The pedigree means something, but it is not everything when I worked in the New York Law Department we had 10 interns in my little department  4 from NYLS, 1 from Michigan, 2 from Harvard, 2 from Suffolk, and 1 from Hofstra. This was their 2L job and at the end they pretty much get conditional offers of employment if they wanted it and did a good during the summer. 9 out of the 10 got offered a job, but the Michigan student didn't. I played basketball with the attorneys, which is the whole reason I got hired in the first place  help their little intramural team out,  but I talked to them a lot and asked why she didn't get hired and they just said she was terrible, she was not hard working and her work was sloppy. She was top 10% of her class at Michigan, but she couldn't hack it in actual work.  It really doesn't matter your grades etc, if you don't do a good job it doesn't matter what school you went to etc. You will have the door opened, but you can close it yourself real quick.  I will analogize to sports look at what happened with the Cowboys when Tony Romo came in to replace Drew Bledsoe. Drew Bledsoe was a number one draft pick, but honestly he wasn't that good. Drew Bledose actually gave rise to two great unpedigreed players now that I think about it first  Tom Brady replaced him a 6th round pick who nobody expected anything from, but Tom Brady could play and Drew was gone the next year after they discovered how good Brady was and they didn't care much about Bledsoe's Pedigree. Then he went to the Cowboys and he still wasn't that good and they put Tony Romo in an unpedigreed and undrafted player who again could play, again Drew Bledsoe and his Pedigree was sent packing. Drew Bledsoe's Pedigrees gave him some opportunities, but the bottom line was he couldn't play and that is how business works. If you prove yourself it will work out, no matter who you are or where your from. If you have a pedigree it helps without question, but you still got to prove yourself. Drew Bledosoe was not even that big of a disappointment I could go on with all the pedigreed college player busts and 2nd round undrafted studs that came out of nowhere in every sport. Honestly that is the real world the pedigree helps you get your foot in the door I will not argue that, but no matter what you have to prove yourself.
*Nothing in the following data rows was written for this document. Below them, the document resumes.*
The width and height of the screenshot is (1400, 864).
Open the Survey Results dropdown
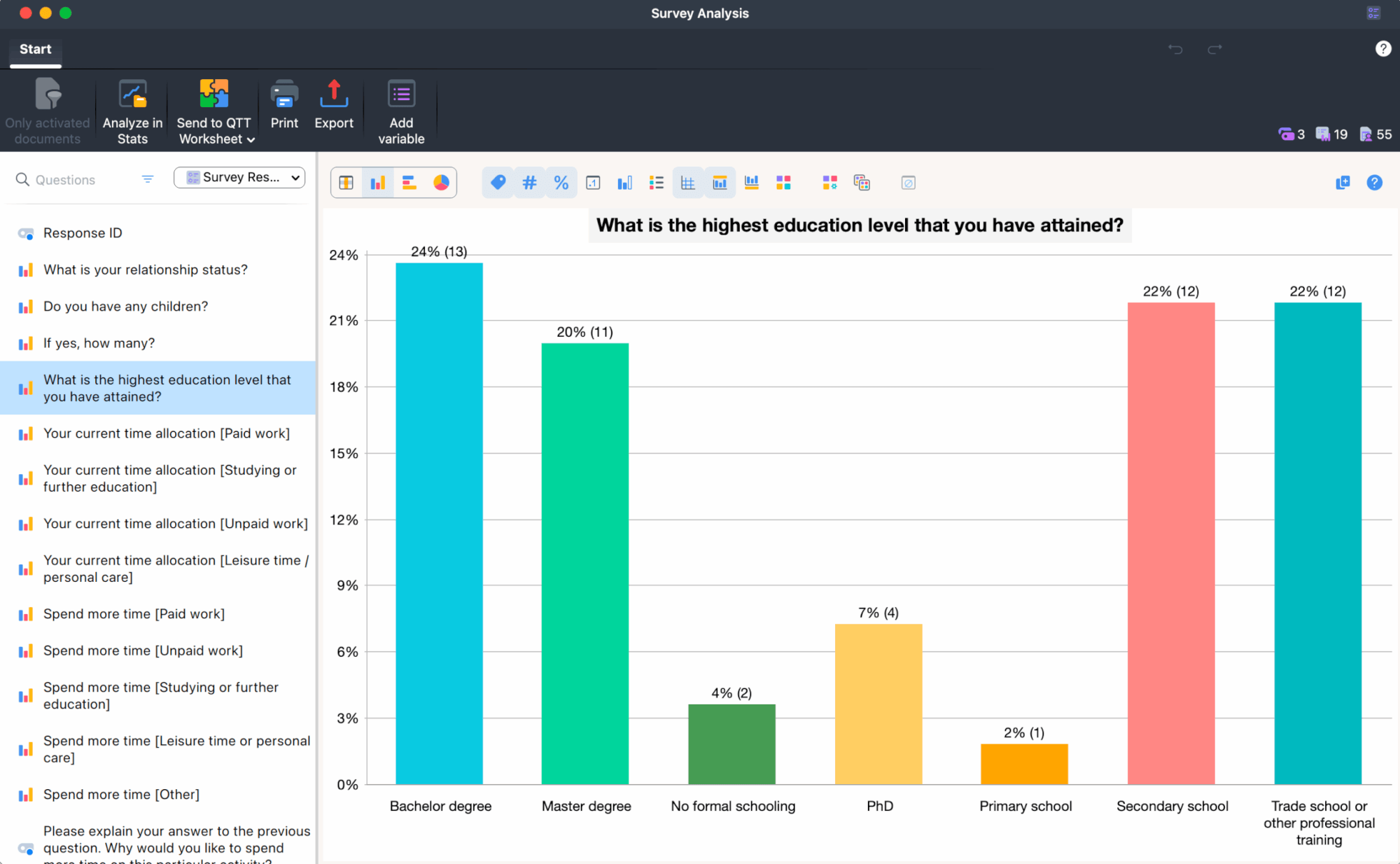click(x=239, y=177)
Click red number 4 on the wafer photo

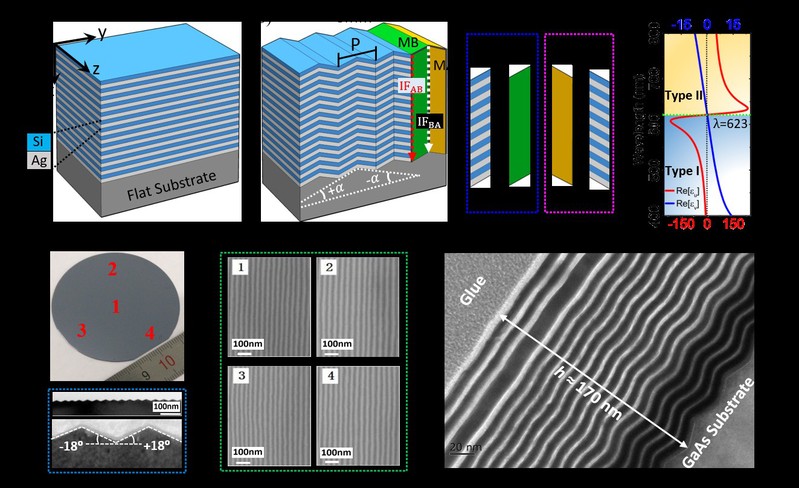tap(148, 332)
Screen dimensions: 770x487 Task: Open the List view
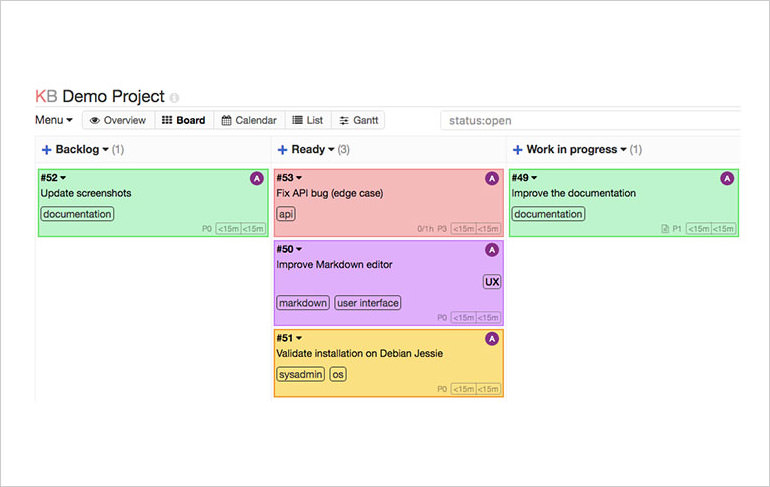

Good for you for getting into a law school with a scholarship, honestly that is really great. However, until you are in it you really shouldn't be degrading schools and even if you were in it you shouldn't degrade schools you know nothing about. I have mentioned by two friends that went to Hastings with scholarships, but guess what they finished in the bottom 75% of the class lost their scholarship at the end of the first year and both just failed the bar. They like Bledsoe and the numerous pedigreed college players didn't perform and no employer gives a damn about the fact they went to a great school. Honestly, I know quite a few graduates and those are the only two I know that are really truly struggling. Hastings is certainly a great school and I am not taking anything away from it, but it just goes to show that you need to prove yourself. Going to a good school will not guarantee you anything. I am not arguing it doesn't help, but it is no guarantee and once you are actually in school you will gain respect for all law students.
Title: Re: Liberty Law School
Post by: nealric on March 09, 2010, 06:48:42 AM
Ok, this thread is ripe for closure.

For whatever reason, liberty just stirs up too many emotions in people.